# WORK ITEM:
What you return should match the material below line for line, except that no image appears in it.

*** Opening EXERCISE DATA ***

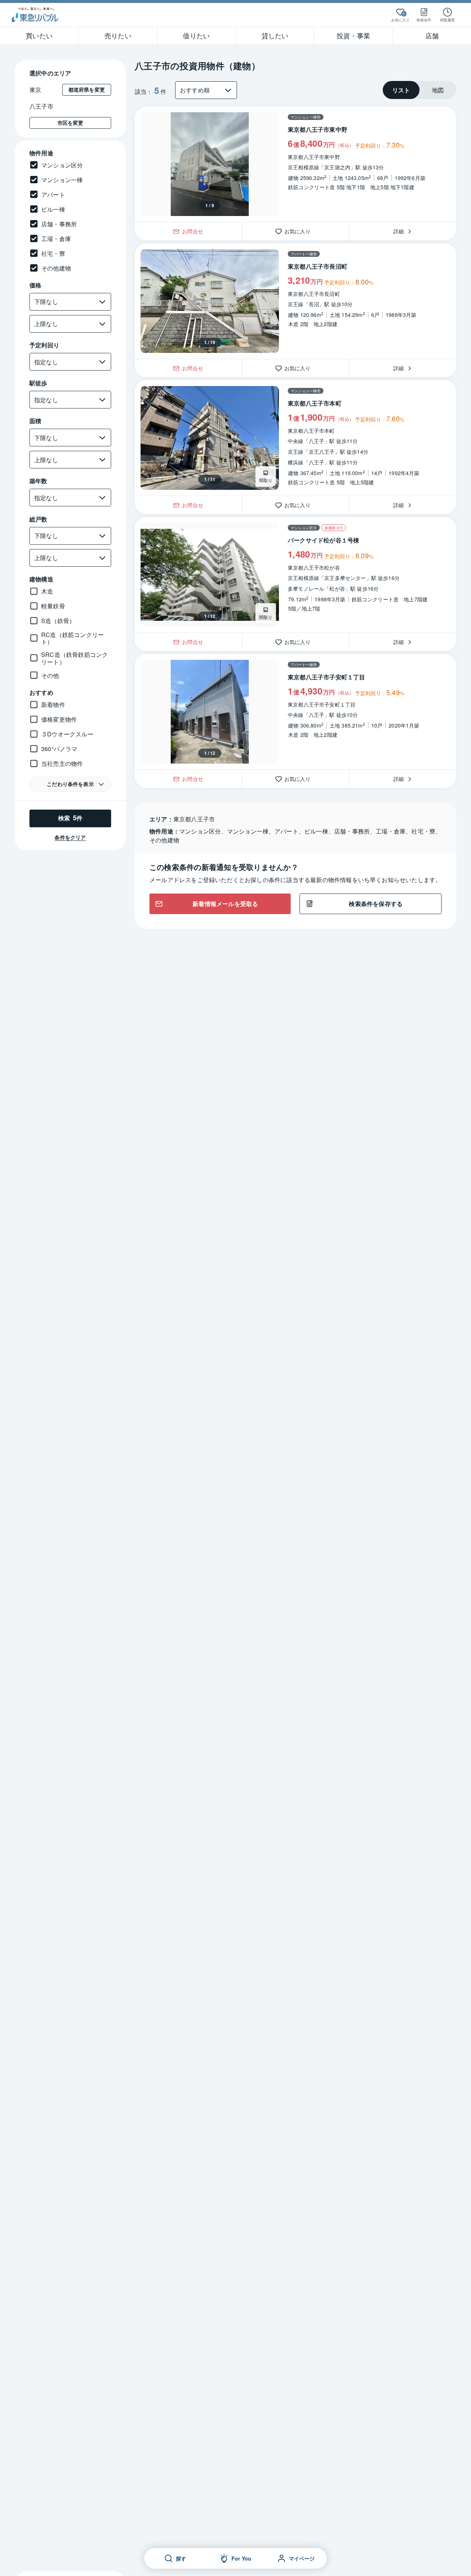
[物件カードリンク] (295, 164)
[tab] (401, 90)
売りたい (118, 35)
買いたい (39, 35)
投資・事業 (353, 35)
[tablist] (419, 90)
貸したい (275, 35)
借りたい (196, 35)
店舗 (432, 35)
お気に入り (300, 230)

*** Closing EXERCISE DATA ***

# ANSWER SPACE:
[物件カードリンク] (295, 164)
[tab] (401, 90)
売りたい (118, 35)
買いたい (39, 35)
投資・事業 (353, 35)
[tablist] (419, 90)
貸したい (275, 35)
借りたい (196, 35)
店舗 (432, 35)
お気に入り (300, 230)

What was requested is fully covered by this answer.